Calabar, which sits by the Atlantic, is like Jamaica, a land of many rivers. She is hugged by the Great Qua and Calabar Rivers, both of which are ancient, fast, deep and long-flowing. Close by is the Cross River, whose creeks combine with an all year round rainfall to ensure the city is perpetually leafy and lush.

On the banks of these rivers, canopies of mangrove trees thrive with aquatic life. The city has the added advantage of being situated atop a cliff. Since the city is constantly awash with tropical monsoon rains, litter that chokes most other cities in the country, drains away to the sea. Thus unlike other cities with festering, disagreeable odors, Calabar is frequently clean and its air filtered and wholesome.

The elevation also opens up arresting vistas. From where I lived, eight miles away from the city center, one could on clear days see the tops of Cameroun Mountains, the highest peaks in West Africa. On a good night, too, one could see the lights of Equatorial Guinea far down in the ocean.

Most weekends I would carefully climb down the cliff to get to the Nsidung waterfront to buy fresh fish. I knew most of the fishy folk by name. I would get into their dugout with my kids and listen to their river lore while haggling over the price of fish.

Sometimes, when I underpriced their fish, they would hand me the paddle to their canoe and dare me to get into the river to see just how difficult and dangerous fishing is. I would take the challenge. When I paddled ham-handedly, they would explode in laughter. From them I learned a lot about tides, sea creatures and even how to survive in the event of a mishap at sea.

They taught me how the elements act retributively at sea. If I tried to outwit them and someone else came forward and put me in my place, they would say, “Ofum inyang akan inyang, inyang akan ubom.” I could connect with that: “When storms overpower the sea, the sea overpowers the boats.”

Their thoughts offered so many insights into our political situation. “Iyak esi to ibout oburuode,” a fisherman told me one day as I tried to verify the fish I was buying was fresh. “A fish begins to rot from its head,” was his remark.

He showed me that looking at the gills of a fish one could tell if it was rotting. That made sense more so in relation to our political culture where decay flows from top down in a miasma that smears the rest of society.

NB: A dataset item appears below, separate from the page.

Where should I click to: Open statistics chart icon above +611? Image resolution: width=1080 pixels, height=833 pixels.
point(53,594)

After research, teaching and conferences, bargaining and bantering with the food vendors at Urua Watt, the city’s major flea market, was a quirk that puzzled my wife Livina. I would, holding hands, drag her along the humming the city’s major flea market, much to the scandal of the market women.

Public display of affection is not one of the hallmarks of our culture. Although we hug a lot, kissing in public or holding hands attracts stares and verbal barbs. The vendors would shout mock insults at us and I would respond in kind. Some would call out, “Hmmm, mbok nso idie emi? Sese mbakara oh,” meaning, “What are we seeing? Look at White folks!” Others would shout, “ima afiop,” or “sizzling love!”

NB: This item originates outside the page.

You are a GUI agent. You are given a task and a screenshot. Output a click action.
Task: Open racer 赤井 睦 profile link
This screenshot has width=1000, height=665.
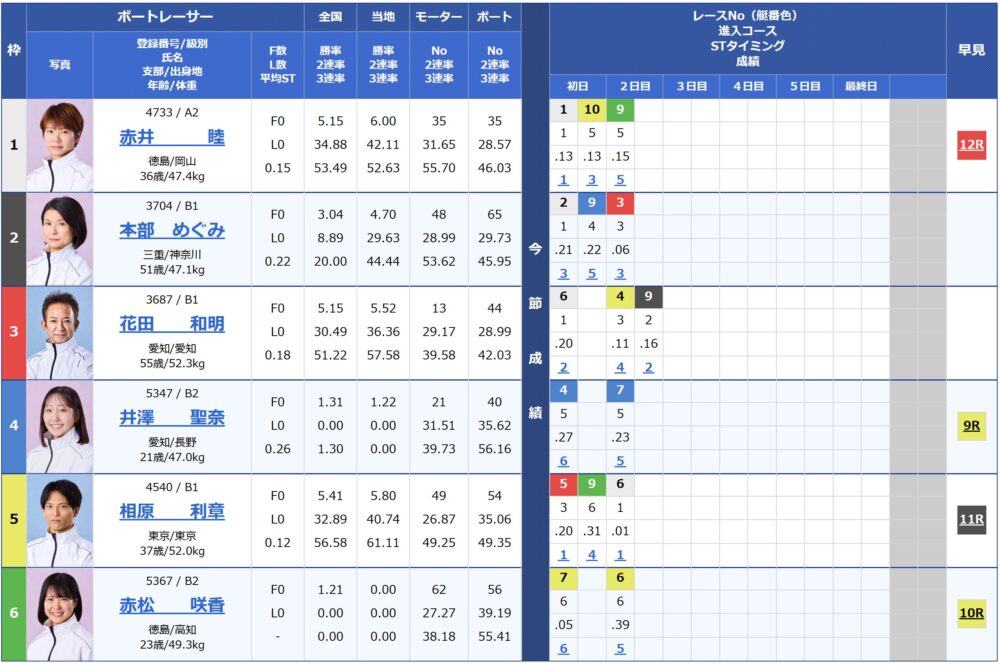point(172,137)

I would hit back, noting I was never jealous when held their husband’s hands. I would throw my hands around Livina’s neck. The gesture always drew uproarious laughter from the vendors.

I remember an old woman staggering up from her stall and wiggling her backside in imitation of my spouse. She waddled up to me and put her wrinkled arms around my waist in a mock attempt to incite Livina’s jealousy. At the same time she was dragging me to buy her vegetables, periwinkles, shellfish and mussels.

When I playfully offered to pay less than her items were worth, she turned on me and instantly made up with Livina. “Some men are so tight-fisted,” she complained. She wondered aloud what such a beautiful woman like Livina saw to marry in a money hugger like me.

Joining in to chew me up, her neighbors decided men who accompany their wives to the market were crafty. Such men, they added, do so just to find out food prices just so they could miserly adjust their budget.

They would tease me, saying my bald head was a sign of miserliness. As the women jabbed with mock jibes, we kept tearing with laughter. The market helped me to simplify and connect with the soul of the city. Its vendors along with the fisher folk were enlivening experiences in the city I love.